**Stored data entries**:
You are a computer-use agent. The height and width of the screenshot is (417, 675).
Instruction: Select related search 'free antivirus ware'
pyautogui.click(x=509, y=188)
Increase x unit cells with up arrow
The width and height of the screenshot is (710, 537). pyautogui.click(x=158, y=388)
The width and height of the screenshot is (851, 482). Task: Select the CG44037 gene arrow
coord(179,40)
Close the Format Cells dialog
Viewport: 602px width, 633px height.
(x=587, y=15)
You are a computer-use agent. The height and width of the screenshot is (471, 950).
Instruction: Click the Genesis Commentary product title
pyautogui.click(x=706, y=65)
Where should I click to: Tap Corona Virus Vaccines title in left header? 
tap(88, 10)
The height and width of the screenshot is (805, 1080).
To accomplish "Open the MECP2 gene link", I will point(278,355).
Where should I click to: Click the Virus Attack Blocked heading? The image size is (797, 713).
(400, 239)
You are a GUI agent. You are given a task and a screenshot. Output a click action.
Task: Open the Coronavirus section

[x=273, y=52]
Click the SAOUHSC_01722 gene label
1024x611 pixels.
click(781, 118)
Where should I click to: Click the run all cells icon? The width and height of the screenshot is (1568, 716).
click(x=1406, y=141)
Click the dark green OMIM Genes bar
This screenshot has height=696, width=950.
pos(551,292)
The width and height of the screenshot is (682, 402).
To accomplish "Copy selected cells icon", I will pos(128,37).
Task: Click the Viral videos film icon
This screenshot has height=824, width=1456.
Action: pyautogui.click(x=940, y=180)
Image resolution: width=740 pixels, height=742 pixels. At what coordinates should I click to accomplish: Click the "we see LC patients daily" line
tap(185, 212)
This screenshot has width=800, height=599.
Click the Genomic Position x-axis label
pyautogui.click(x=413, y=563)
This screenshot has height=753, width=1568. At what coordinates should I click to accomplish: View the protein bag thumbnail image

**How to complete this task**:
Retype each of the preceding records exactly as printed.

**Reply**:
You are a computer-use agent. The height and width of the screenshot is (417, 675).
Instruction: Select related search 'free antivirus ware'
pyautogui.click(x=509, y=188)
Increase x unit cells with up arrow
The width and height of the screenshot is (710, 537). pyautogui.click(x=158, y=388)
The width and height of the screenshot is (851, 482). Task: Select the CG44037 gene arrow
coord(179,40)
Close the Format Cells dialog
Viewport: 602px width, 633px height.
(x=587, y=15)
You are a computer-use agent. The height and width of the screenshot is (471, 950).
Instruction: Click the Genesis Commentary product title
pyautogui.click(x=706, y=65)
Where should I click to: Tap Corona Virus Vaccines title in left header? 
tap(88, 10)
The height and width of the screenshot is (805, 1080).
To accomplish "Open the MECP2 gene link", I will point(278,355).
Where should I click to: Click the Virus Attack Blocked heading? The image size is (797, 713).
(400, 239)
You are a GUI agent. You are given a task and a screenshot. Output a click action.
Task: Open the Coronavirus section

[x=273, y=52]
Click the SAOUHSC_01722 gene label
1024x611 pixels.
click(781, 118)
Where should I click to: Click the run all cells icon? The width and height of the screenshot is (1568, 716).
click(x=1406, y=141)
Click the dark green OMIM Genes bar
This screenshot has height=696, width=950.
pos(551,292)
The width and height of the screenshot is (682, 402).
To accomplish "Copy selected cells icon", I will pos(128,37).
Task: Click the Viral videos film icon
This screenshot has height=824, width=1456.
Action: pyautogui.click(x=940, y=180)
Image resolution: width=740 pixels, height=742 pixels. At what coordinates should I click to accomplish: Click the "we see LC patients daily" line
tap(185, 212)
This screenshot has width=800, height=599.
Click the Genomic Position x-axis label
pyautogui.click(x=413, y=563)
This screenshot has height=753, width=1568. At what coordinates should I click to accomplish: View the protein bag thumbnail image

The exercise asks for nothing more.